### What to work on
Copy out the post about Denver real estate below word for word, from its title through its final sentence.

### Page
## BEGIN

Denver Real Estate… I’ve Heard of it, But Where Is It?

There is a dirty myth floating around Denver right now, that there are no homes for sale. Wrong. There are plenty of homes that are, have been and will be for sale. You’re just not fast enough to get one of them.

Take, for example, 1650 Dahlia in Park Hill: back in March, we listed Dahlia for $419,000 on a Friday and sat back and waited for the two dozen offers to roll in, which would hopefully get us to full price.

Karl Lueders Presents 1650 Dahlia

As it turned out, a blizzard hit two hours after hitting the MLS, dashing the open house planned for Saturday morning and any hope for the mayhem my sellers and I so morbidly desired. As it turns out, you only need one offer. One enterprising Realtor convinced her buyers to strap on snowshoes and weather the Friday storm once she heard about the numerous showing cancellations and the open house.

Before the open house was supposed to have started, my sellers accepted an offer for $425,000, and closed without incident 30-odd days later.

## END

### Data entries
## BEGIN

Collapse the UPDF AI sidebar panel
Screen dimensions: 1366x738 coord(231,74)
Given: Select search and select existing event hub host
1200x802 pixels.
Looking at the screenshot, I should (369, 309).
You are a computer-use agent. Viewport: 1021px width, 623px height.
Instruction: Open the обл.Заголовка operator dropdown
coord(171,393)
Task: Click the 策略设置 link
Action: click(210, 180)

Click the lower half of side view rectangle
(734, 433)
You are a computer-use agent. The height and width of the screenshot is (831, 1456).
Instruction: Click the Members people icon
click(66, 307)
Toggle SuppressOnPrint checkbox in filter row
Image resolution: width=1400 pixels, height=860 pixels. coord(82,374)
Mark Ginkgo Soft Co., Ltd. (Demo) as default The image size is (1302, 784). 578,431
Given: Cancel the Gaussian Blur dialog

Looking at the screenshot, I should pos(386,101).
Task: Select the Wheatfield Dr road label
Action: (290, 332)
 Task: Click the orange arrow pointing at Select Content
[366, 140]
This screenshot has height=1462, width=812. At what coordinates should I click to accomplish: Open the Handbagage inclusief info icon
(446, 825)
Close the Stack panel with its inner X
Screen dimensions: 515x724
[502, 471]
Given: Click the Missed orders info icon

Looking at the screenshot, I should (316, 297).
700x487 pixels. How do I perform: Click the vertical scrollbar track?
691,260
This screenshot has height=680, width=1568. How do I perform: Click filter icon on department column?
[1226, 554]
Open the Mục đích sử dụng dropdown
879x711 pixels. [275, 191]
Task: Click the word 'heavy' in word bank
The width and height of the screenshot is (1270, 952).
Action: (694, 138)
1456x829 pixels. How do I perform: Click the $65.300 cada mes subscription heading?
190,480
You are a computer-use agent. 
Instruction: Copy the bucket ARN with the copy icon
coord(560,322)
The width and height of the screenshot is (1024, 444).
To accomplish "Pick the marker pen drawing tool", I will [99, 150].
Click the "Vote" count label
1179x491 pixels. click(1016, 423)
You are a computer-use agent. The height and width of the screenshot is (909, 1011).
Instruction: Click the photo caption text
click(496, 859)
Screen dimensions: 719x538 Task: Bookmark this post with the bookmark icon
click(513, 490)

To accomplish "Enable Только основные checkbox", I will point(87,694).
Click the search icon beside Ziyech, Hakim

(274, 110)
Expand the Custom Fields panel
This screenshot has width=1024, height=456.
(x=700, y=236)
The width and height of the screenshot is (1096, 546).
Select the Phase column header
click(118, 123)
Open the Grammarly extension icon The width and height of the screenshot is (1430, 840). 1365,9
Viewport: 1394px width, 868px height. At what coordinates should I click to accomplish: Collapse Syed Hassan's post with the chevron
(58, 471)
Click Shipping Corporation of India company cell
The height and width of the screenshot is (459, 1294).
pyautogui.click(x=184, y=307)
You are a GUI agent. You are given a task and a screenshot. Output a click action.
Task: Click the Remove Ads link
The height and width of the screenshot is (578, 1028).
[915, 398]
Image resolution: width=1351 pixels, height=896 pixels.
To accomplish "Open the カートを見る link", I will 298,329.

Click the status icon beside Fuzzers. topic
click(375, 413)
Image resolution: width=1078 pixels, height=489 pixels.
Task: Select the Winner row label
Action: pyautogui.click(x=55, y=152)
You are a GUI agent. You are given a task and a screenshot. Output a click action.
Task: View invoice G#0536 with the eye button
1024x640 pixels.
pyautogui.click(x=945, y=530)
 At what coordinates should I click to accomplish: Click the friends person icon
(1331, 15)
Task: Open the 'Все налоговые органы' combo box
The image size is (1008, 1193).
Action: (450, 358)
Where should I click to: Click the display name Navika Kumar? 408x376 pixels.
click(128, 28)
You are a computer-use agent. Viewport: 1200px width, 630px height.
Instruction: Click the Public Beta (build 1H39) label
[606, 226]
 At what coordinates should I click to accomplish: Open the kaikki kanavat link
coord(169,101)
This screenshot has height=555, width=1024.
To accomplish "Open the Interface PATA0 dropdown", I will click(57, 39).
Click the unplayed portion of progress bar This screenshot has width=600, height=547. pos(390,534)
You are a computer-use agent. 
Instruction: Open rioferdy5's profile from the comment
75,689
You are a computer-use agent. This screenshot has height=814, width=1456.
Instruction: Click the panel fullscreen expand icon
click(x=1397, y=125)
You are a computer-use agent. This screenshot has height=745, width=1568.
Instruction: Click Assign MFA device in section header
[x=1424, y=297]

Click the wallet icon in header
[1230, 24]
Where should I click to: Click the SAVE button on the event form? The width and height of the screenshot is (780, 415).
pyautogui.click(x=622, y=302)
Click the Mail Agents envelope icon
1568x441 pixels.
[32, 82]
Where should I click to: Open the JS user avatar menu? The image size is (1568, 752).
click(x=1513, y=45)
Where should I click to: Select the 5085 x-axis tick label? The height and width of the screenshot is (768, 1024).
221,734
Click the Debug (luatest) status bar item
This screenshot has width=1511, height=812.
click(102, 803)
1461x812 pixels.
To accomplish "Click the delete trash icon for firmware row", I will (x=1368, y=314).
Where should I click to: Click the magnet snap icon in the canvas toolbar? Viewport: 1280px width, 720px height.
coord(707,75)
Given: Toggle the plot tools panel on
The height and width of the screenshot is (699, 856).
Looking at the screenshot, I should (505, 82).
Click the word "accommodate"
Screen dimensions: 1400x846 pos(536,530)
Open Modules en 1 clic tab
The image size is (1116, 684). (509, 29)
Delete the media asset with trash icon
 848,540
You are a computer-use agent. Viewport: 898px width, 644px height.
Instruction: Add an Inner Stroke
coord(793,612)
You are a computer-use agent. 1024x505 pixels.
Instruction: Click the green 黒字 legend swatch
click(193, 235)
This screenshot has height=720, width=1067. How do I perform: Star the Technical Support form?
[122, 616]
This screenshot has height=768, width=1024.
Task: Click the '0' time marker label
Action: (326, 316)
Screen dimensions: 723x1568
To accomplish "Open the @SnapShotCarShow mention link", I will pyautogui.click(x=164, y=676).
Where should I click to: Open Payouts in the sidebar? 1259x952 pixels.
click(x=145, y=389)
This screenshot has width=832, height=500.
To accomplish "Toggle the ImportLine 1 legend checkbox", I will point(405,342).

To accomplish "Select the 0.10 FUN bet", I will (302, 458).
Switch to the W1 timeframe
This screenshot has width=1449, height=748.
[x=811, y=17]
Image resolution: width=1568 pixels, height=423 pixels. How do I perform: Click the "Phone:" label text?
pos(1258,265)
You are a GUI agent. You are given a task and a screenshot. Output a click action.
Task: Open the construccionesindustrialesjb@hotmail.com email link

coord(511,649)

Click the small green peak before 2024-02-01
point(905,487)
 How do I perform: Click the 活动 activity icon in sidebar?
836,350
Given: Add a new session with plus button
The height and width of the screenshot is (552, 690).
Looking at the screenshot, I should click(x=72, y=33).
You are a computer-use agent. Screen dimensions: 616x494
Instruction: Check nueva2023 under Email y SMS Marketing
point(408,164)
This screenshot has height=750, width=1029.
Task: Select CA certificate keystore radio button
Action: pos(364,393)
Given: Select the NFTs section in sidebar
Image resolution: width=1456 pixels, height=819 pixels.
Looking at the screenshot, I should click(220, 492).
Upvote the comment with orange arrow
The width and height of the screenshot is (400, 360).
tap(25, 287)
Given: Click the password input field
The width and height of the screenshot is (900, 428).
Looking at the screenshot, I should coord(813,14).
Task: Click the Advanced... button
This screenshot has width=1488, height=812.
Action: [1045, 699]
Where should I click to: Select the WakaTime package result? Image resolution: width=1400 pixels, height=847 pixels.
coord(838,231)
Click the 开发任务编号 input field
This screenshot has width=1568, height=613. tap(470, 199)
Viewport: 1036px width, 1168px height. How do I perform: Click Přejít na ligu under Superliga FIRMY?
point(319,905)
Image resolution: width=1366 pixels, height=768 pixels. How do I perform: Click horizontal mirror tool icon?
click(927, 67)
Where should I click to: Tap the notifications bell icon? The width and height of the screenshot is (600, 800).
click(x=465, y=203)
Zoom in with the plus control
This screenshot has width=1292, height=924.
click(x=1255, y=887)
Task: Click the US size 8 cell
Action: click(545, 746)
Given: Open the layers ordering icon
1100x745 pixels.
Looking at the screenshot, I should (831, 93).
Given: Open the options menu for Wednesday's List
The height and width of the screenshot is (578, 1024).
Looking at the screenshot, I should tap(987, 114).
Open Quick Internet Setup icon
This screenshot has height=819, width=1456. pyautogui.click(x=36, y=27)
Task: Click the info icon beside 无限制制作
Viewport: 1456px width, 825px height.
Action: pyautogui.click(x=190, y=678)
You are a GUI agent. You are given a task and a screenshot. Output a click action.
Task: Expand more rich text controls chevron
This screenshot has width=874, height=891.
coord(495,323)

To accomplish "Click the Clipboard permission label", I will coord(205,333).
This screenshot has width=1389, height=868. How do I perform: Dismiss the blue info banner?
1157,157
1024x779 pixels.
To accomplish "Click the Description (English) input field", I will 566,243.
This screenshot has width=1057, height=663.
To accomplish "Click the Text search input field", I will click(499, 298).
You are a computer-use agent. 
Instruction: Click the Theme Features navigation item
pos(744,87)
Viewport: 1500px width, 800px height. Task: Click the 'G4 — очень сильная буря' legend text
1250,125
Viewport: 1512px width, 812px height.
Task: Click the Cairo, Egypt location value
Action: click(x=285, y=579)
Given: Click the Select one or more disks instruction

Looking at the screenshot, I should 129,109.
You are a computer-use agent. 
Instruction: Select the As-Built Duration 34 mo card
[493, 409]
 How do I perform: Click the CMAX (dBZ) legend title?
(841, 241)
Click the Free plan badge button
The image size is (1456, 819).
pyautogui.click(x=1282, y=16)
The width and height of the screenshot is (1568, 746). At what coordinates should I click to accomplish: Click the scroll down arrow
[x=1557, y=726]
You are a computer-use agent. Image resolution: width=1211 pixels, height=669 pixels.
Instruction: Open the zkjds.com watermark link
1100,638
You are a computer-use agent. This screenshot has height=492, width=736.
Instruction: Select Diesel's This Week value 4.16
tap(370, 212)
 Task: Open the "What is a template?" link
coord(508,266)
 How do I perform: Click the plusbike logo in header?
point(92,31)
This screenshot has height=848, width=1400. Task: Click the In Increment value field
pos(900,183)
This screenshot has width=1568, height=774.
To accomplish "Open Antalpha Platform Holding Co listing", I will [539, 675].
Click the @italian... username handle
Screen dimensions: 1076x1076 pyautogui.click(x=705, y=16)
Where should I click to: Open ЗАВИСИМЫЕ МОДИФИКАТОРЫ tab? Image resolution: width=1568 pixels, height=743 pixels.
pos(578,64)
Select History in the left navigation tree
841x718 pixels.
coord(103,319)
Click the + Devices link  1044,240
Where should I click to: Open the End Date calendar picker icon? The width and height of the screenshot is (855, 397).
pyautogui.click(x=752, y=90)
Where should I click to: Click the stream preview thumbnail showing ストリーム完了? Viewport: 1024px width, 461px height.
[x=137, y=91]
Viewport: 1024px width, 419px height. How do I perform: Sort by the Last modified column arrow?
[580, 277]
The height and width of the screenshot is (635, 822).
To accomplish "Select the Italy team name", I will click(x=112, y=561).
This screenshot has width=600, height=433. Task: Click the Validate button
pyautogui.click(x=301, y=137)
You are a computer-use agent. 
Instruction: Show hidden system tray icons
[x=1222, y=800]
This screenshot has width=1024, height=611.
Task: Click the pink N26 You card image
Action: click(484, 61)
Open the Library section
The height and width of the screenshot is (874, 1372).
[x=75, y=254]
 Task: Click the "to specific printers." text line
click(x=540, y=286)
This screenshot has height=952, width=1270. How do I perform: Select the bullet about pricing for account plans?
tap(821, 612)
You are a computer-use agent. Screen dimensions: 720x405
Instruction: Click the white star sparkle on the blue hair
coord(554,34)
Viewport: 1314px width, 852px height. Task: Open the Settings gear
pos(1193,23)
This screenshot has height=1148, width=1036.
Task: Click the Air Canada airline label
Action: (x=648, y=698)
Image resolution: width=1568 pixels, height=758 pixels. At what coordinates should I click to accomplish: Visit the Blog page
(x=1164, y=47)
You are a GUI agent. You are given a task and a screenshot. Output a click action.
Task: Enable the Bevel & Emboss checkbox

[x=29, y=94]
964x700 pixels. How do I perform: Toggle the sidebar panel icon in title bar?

## END

### The result
Denver Real Estate… I’ve Heard of it, But Where Is It?

There is a dirty myth floating around Denver right now, that there are no homes for sale. Wrong. There are plenty of homes that are, have been and will be for sale. You’re just not fast enough to get one of them.

Take, for example, 1650 Dahlia in Park Hill: back in March, we listed Dahlia for $419,000 on a Friday and sat back and waited for the two dozen offers to roll in, which would hopefully get us to full price.

Karl Lueders Presents 1650 Dahlia

As it turned out, a blizzard hit two hours after hitting the MLS, dashing the open house planned for Saturday morning and any hope for the mayhem my sellers and I so morbidly desired. As it turns out, you only need one offer. One enterprising Realtor convinced her buyers to strap on snowshoes and weather the Friday storm once she heard about the numerous showing cancellations and the open house.

Before the open house was supposed to have started, my sellers accepted an offer for $425,000, and closed without incident 30-odd days later.